=== Recorded information ===
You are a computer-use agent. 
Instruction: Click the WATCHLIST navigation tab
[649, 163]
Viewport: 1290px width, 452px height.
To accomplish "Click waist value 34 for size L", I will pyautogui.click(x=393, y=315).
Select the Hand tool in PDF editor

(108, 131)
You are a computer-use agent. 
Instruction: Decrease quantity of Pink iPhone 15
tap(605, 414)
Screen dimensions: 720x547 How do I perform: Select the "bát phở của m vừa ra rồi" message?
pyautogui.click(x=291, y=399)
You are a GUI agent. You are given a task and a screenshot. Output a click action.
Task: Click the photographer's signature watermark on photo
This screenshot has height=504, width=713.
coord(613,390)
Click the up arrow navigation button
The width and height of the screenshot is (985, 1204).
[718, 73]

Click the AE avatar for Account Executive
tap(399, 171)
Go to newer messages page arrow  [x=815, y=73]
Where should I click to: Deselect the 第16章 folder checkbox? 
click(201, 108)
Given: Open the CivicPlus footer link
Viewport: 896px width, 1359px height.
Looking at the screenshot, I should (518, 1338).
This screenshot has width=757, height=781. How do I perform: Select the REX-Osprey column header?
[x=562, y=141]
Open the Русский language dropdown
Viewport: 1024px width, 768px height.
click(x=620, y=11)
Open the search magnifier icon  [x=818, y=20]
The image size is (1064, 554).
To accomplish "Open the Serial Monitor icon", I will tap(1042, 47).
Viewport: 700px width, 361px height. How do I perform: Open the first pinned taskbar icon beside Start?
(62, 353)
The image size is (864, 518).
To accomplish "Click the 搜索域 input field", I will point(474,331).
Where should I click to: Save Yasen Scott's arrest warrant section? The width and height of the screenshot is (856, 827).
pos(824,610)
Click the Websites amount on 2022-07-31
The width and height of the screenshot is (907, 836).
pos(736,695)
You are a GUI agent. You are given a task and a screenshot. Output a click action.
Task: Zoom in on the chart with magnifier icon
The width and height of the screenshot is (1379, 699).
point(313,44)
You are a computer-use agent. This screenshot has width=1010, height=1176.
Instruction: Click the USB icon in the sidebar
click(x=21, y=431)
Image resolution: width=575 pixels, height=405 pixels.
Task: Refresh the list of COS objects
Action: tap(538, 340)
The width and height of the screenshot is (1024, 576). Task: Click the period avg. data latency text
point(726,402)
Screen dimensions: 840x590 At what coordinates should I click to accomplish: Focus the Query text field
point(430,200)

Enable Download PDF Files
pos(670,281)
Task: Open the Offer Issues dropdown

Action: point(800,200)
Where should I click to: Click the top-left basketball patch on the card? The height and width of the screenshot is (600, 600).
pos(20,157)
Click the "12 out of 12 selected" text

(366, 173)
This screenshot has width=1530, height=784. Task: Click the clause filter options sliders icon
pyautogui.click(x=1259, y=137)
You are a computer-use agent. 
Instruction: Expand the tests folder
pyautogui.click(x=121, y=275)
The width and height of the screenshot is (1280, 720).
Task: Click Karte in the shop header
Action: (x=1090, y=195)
===
* _Exercise description_: Nothing in the data should be left out when you retype it exactly.

* _Task result_:
You are a computer-use agent. 
Instruction: Click the WATCHLIST navigation tab
[649, 163]
Viewport: 1290px width, 452px height.
To accomplish "Click waist value 34 for size L", I will pyautogui.click(x=393, y=315).
Select the Hand tool in PDF editor

(108, 131)
You are a computer-use agent. 
Instruction: Decrease quantity of Pink iPhone 15
tap(605, 414)
Screen dimensions: 720x547 How do I perform: Select the "bát phở của m vừa ra rồi" message?
pyautogui.click(x=291, y=399)
You are a GUI agent. You are given a task and a screenshot. Output a click action.
Task: Click the photographer's signature watermark on photo
This screenshot has height=504, width=713.
coord(613,390)
Click the up arrow navigation button
The width and height of the screenshot is (985, 1204).
[718, 73]

Click the AE avatar for Account Executive
tap(399, 171)
Go to newer messages page arrow  [x=815, y=73]
Where should I click to: Deselect the 第16章 folder checkbox? 
click(201, 108)
Given: Open the CivicPlus footer link
Viewport: 896px width, 1359px height.
Looking at the screenshot, I should (518, 1338).
This screenshot has width=757, height=781. How do I perform: Select the REX-Osprey column header?
[x=562, y=141]
Open the Русский language dropdown
Viewport: 1024px width, 768px height.
click(x=620, y=11)
Open the search magnifier icon  [x=818, y=20]
The image size is (1064, 554).
To accomplish "Open the Serial Monitor icon", I will tap(1042, 47).
Viewport: 700px width, 361px height. How do I perform: Open the first pinned taskbar icon beside Start?
(62, 353)
The image size is (864, 518).
To accomplish "Click the 搜索域 input field", I will point(474,331).
Where should I click to: Save Yasen Scott's arrest warrant section? The width and height of the screenshot is (856, 827).
pos(824,610)
Click the Websites amount on 2022-07-31
The width and height of the screenshot is (907, 836).
pos(736,695)
You are a GUI agent. You are given a task and a screenshot. Output a click action.
Task: Zoom in on the chart with magnifier icon
The width and height of the screenshot is (1379, 699).
point(313,44)
You are a computer-use agent. This screenshot has width=1010, height=1176.
Instruction: Click the USB icon in the sidebar
click(x=21, y=431)
Image resolution: width=575 pixels, height=405 pixels.
Task: Refresh the list of COS objects
Action: tap(538, 340)
The width and height of the screenshot is (1024, 576). Task: Click the period avg. data latency text
point(726,402)
Screen dimensions: 840x590 At what coordinates should I click to accomplish: Focus the Query text field
point(430,200)

Enable Download PDF Files
pos(670,281)
Task: Open the Offer Issues dropdown

Action: point(800,200)
Where should I click to: Click the top-left basketball patch on the card? The height and width of the screenshot is (600, 600).
pos(20,157)
Click the "12 out of 12 selected" text

(366, 173)
This screenshot has width=1530, height=784. Task: Click the clause filter options sliders icon
pyautogui.click(x=1259, y=137)
You are a computer-use agent. 
Instruction: Expand the tests folder
pyautogui.click(x=121, y=275)
The width and height of the screenshot is (1280, 720).
Task: Click Karte in the shop header
Action: (x=1090, y=195)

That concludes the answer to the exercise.